:: What is expected ::
Reproduce all of the data that follows line for line, with no changes.

:: Data for the task ::
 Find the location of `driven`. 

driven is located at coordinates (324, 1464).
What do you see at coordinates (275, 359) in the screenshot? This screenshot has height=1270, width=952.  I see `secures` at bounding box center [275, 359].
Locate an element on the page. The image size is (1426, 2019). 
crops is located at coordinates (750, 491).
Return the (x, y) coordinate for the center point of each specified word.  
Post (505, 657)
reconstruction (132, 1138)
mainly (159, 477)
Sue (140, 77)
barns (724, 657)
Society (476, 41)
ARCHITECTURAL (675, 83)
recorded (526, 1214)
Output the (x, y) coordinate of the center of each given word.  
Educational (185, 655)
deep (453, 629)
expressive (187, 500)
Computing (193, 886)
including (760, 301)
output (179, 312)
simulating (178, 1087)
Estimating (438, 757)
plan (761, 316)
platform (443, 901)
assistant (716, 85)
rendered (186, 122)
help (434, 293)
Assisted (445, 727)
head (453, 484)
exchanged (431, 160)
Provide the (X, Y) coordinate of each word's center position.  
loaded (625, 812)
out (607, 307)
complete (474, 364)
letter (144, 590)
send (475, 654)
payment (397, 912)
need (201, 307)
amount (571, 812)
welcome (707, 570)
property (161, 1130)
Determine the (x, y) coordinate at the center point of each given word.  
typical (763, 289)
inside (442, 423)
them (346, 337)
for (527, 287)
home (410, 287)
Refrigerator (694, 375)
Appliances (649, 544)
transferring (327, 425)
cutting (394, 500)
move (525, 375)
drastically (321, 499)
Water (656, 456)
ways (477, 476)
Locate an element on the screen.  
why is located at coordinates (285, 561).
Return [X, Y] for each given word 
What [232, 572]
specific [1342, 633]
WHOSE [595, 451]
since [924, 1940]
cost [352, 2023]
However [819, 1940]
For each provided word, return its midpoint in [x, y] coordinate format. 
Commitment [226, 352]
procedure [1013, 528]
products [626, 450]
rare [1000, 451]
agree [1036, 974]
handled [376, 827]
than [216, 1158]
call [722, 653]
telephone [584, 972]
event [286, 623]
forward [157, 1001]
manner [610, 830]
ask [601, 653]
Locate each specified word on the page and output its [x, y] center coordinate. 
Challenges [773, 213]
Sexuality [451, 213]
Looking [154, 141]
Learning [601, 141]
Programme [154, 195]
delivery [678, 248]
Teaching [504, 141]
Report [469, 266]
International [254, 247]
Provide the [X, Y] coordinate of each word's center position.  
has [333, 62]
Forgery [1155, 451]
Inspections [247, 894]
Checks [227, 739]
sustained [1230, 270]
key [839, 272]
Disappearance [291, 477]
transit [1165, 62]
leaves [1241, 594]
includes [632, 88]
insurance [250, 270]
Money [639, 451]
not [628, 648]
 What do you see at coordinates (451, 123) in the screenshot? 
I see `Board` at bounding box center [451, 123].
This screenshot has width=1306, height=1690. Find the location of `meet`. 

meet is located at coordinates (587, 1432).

:: Task output ::
 Find the location of `driven`. 

driven is located at coordinates (324, 1464).
What do you see at coordinates (275, 359) in the screenshot? This screenshot has height=1270, width=952.  I see `secures` at bounding box center [275, 359].
Locate an element on the page. The image size is (1426, 2019). 
crops is located at coordinates (750, 491).
Return the (x, y) coordinate for the center point of each specified word.  
Post (505, 657)
reconstruction (132, 1138)
mainly (159, 477)
Sue (140, 77)
barns (724, 657)
Society (476, 41)
ARCHITECTURAL (675, 83)
recorded (526, 1214)
Output the (x, y) coordinate of the center of each given word.  
Educational (185, 655)
deep (453, 629)
expressive (187, 500)
Computing (193, 886)
including (760, 301)
output (179, 312)
simulating (178, 1087)
Estimating (438, 757)
plan (761, 316)
platform (443, 901)
assistant (716, 85)
rendered (186, 122)
help (434, 293)
Assisted (445, 727)
head (453, 484)
exchanged (431, 160)
Provide the (X, Y) coordinate of each word's center position.  
loaded (625, 812)
out (607, 307)
complete (474, 364)
letter (144, 590)
send (475, 654)
payment (397, 912)
need (201, 307)
amount (571, 812)
welcome (707, 570)
property (161, 1130)
Determine the (x, y) coordinate at the center point of each given word.  
typical (763, 289)
inside (442, 423)
them (346, 337)
for (527, 287)
home (410, 287)
Refrigerator (694, 375)
Appliances (649, 544)
transferring (327, 425)
cutting (394, 500)
move (525, 375)
drastically (321, 499)
Water (656, 456)
ways (477, 476)
Locate an element on the screen.  
why is located at coordinates (285, 561).
Return [X, Y] for each given word 
What [232, 572]
specific [1342, 633]
WHOSE [595, 451]
since [924, 1940]
cost [352, 2023]
However [819, 1940]
For each provided word, return its midpoint in [x, y] coordinate format. 
Commitment [226, 352]
procedure [1013, 528]
products [626, 450]
rare [1000, 451]
agree [1036, 974]
handled [376, 827]
than [216, 1158]
call [722, 653]
telephone [584, 972]
event [286, 623]
forward [157, 1001]
manner [610, 830]
ask [601, 653]
Locate each specified word on the page and output its [x, y] center coordinate. 
Challenges [773, 213]
Sexuality [451, 213]
Looking [154, 141]
Learning [601, 141]
Programme [154, 195]
delivery [678, 248]
Teaching [504, 141]
Report [469, 266]
International [254, 247]
Provide the [X, Y] coordinate of each word's center position.  
has [333, 62]
Forgery [1155, 451]
Inspections [247, 894]
Checks [227, 739]
sustained [1230, 270]
key [839, 272]
Disappearance [291, 477]
transit [1165, 62]
leaves [1241, 594]
includes [632, 88]
insurance [250, 270]
Money [639, 451]
not [628, 648]
 What do you see at coordinates (451, 123) in the screenshot? 
I see `Board` at bounding box center [451, 123].
This screenshot has width=1306, height=1690. Find the location of `meet`. 

meet is located at coordinates (587, 1432).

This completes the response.